Study Results from DIAN-TU Trial Presented at Recent Medical Meeting

New data from the DIAN-TU study, which is testing drugs in people with a rare inherited form of Alzheimer’s disease, shows the value of biomarkers in clinical trials and further validates the need for Alzheimer’s research to focus on diverse drug targets beyond amyloid. Investigators from the Washington University School of Medicine presented the results at the first virtual AAT-AD/PD [International Conference on Alzheimer’s & Parkinson’s Diseases] meeting on April 2.

Investigators reported earlier this year that neither study drug, solanezumab (Eli Lilly and Co.) or gantenerumab (Roche and Genentech), met the primary goal of slowing cognitive decline.

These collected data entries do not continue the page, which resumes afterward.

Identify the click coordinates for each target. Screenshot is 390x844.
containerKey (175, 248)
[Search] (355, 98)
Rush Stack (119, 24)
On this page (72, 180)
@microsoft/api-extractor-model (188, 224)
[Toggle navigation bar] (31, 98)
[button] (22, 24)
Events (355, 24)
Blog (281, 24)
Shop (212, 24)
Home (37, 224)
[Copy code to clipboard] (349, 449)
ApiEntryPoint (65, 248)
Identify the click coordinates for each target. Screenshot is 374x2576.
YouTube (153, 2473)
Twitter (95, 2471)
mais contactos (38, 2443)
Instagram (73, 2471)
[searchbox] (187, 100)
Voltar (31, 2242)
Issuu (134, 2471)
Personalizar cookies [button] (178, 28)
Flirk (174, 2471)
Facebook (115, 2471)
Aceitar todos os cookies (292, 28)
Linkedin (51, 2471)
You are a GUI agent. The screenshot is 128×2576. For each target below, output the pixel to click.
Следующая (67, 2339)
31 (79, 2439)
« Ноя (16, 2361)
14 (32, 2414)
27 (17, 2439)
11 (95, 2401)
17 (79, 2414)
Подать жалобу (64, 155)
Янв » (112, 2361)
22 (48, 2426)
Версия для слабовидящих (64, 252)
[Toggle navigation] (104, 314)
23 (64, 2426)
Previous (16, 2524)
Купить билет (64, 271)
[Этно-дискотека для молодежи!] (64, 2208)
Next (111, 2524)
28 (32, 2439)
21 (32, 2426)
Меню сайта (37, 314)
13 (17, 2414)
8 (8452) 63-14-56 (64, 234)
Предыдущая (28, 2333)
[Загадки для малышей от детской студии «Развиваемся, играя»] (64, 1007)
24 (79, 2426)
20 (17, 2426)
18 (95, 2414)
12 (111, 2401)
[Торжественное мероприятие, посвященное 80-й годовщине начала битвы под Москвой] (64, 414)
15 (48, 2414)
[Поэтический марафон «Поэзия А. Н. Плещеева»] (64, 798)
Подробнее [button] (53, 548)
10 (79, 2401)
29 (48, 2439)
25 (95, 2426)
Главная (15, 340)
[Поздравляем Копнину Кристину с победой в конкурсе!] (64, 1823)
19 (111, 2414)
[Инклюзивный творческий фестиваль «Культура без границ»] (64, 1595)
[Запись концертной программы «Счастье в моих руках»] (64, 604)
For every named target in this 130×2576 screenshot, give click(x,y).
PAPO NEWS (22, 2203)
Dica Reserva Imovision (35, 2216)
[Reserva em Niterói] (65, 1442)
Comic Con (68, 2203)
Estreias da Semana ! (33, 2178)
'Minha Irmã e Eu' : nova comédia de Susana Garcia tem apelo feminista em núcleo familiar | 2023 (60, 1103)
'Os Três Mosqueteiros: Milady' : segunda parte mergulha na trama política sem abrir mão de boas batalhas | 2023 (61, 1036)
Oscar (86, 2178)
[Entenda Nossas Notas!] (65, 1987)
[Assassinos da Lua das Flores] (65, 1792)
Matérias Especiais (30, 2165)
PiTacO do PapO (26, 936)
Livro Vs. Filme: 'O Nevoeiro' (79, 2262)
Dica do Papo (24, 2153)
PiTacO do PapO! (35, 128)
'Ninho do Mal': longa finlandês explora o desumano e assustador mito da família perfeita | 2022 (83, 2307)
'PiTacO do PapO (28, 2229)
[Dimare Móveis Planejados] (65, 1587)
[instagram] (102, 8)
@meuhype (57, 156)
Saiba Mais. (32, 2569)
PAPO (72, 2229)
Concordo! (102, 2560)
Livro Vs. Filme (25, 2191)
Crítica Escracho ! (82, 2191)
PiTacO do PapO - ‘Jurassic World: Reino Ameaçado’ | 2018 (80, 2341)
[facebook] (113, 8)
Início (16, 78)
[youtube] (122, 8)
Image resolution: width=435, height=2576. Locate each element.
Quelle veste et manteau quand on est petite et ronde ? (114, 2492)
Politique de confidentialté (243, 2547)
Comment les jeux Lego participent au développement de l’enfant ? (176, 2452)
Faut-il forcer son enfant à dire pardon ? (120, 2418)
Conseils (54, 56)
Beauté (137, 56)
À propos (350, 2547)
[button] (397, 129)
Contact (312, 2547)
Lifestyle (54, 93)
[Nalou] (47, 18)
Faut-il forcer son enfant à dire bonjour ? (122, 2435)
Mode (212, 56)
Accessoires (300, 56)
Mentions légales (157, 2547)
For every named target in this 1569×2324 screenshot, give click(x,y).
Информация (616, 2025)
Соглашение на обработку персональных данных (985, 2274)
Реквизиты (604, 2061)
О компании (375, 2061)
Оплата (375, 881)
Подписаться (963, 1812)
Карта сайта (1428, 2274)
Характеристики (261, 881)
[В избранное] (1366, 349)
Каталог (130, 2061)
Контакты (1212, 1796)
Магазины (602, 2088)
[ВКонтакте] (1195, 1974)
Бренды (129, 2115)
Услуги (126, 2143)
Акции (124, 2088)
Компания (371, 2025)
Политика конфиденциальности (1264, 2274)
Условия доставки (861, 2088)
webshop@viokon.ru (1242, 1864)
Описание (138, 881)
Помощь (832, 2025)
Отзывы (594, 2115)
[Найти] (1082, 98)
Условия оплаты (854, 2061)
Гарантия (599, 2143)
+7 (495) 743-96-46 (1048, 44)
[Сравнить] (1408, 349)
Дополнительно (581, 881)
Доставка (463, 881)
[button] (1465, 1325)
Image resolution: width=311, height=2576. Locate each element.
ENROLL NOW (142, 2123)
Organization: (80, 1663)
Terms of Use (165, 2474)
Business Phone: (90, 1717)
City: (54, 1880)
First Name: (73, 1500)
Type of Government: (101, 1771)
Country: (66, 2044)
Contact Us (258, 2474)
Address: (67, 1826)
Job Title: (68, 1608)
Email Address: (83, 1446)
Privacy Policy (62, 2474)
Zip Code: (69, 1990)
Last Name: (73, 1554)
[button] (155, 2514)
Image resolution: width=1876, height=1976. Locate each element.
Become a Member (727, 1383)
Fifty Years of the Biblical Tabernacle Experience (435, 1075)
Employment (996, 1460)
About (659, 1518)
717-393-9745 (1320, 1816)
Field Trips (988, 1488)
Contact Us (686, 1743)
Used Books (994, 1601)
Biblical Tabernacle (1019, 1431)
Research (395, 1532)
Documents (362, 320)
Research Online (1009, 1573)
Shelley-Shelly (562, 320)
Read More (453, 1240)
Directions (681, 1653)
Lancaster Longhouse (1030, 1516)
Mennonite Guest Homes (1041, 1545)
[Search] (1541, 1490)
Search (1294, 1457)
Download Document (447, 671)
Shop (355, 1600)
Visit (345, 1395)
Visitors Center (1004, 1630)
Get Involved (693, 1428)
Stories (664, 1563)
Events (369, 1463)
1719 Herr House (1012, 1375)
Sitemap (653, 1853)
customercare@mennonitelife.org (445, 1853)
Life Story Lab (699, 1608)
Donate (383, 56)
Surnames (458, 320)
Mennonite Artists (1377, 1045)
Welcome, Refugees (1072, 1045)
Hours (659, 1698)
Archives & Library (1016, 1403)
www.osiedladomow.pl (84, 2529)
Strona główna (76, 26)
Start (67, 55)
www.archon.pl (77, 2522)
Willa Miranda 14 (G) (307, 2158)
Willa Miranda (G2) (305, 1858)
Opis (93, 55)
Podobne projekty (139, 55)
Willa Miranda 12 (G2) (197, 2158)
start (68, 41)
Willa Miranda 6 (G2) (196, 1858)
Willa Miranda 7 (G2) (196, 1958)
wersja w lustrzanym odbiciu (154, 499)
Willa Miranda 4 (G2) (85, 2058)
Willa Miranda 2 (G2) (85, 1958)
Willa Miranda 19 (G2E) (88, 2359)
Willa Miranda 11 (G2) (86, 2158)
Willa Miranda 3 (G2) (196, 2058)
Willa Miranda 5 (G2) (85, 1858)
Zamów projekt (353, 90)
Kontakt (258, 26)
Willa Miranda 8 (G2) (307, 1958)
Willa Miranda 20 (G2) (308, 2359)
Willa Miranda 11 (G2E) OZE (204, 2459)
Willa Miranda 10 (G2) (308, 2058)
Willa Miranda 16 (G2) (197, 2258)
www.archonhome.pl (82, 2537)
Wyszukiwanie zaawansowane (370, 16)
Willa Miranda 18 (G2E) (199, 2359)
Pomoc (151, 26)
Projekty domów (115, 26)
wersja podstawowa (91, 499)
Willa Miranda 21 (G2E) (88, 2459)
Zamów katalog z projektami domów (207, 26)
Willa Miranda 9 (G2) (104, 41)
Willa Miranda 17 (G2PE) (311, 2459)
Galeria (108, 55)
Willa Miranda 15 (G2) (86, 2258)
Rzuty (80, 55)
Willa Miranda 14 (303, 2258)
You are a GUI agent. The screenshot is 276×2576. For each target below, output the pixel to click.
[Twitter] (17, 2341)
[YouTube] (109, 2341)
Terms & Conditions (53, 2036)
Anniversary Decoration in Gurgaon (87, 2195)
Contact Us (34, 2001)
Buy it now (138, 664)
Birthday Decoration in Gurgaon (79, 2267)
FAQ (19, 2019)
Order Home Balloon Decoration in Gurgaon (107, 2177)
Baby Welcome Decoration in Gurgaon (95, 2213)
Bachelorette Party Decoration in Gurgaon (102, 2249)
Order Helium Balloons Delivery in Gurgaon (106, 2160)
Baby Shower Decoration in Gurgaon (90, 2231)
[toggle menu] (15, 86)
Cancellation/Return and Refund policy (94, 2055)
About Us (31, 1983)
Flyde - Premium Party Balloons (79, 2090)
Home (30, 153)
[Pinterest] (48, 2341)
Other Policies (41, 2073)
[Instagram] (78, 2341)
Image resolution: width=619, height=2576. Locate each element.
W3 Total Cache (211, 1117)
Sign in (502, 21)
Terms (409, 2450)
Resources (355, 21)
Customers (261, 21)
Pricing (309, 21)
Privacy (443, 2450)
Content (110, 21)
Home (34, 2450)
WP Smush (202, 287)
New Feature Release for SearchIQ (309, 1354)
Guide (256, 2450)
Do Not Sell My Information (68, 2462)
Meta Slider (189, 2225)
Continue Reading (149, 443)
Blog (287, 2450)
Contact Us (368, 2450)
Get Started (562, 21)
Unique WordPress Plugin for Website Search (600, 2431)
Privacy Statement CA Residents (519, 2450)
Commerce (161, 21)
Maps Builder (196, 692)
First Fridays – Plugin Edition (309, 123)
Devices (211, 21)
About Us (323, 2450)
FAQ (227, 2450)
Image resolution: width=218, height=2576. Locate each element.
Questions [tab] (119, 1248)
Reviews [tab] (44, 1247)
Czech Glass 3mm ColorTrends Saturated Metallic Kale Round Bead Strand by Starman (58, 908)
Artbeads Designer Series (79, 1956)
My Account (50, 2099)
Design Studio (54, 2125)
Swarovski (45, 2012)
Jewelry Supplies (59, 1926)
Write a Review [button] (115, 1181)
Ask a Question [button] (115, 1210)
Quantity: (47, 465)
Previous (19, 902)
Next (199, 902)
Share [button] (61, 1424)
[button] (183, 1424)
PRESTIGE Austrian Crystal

But they also collected spinal fluid samples and used an amyloid PET brain scan, to monitor the biological changes associated with treatment.

Investigators measured the levels of four proteins that are implicated in Alzheimer’s disease in the spinal fluid of study participants.  Both drugs reversed abnormal spinal fluid levels of beta amyloid, indicating that they had an effect on their intended amyloid target, and reduced elevated levels of neurofilament light (NfL), a recently validated biomarker that measures neurodegeneration in the brain. In addition, gantenerumab, but not solanezumab, was associated with reductions in two spinal fluid proteins, total tau and phospho-tau, that are thought to reflect neurodegeneration, as well as reductions in the amount of amyloid plaques in the brain measured by PET scan.

“While this study hasn’t given us the holy grail — an effective drug for Alzheimer’s — its innovative design and biomarker findings are moving the field forward,” said Howard Fillit, MD, Founding Executive Director and Chief Science Officer at the Alzheimer’s Drug Discovery Foundation (ADDF. “The positive biomarker results coupled with no clinical effect, that is no significant slowing of cognitive decline — provide further proof that reducing amyloid burden in the brain may not be enough to slow or reverse cognitive and functional decline in Alzheimer’s patients. There must be other processes involved that we need to target therapeutically to have an impact on treating and preventing Alzheimer’s.”

The DIAN-TU study uses an innovative platform trial design, with one placebo control group and simultaneous evaluation of multiple treatment drugs. This will allow investigators to cycle in new drugs for testing without having to develop, validate and gain approval of a new trial design and infrastructure. These efficiencies help trials find meaningful results with fewer patients, fewer patient failures, less time and a greater probability of success than traditional two-arm trials.[1]

We now understand that Alzheimer’s is a complicated disease caused by a range of factors and that a broad approach that moves beyond targeting beta-amyloid is necessary. Like other diseases of aging —cancer, diabetes and heart disease— the answer likely lies in a combination treatment approach that addresses multiple pathways contributing to the disease: misfolded proteins, inflammation, vascular problems, and other aging malfunctions. Trials such as DIAN-TU provide valuable insights that will improve future research.

1. Saville BR and Berry SM. Efficiencies of platform clinical trials: A vision for the future. Clin Trials. 2016;13(3):358-366.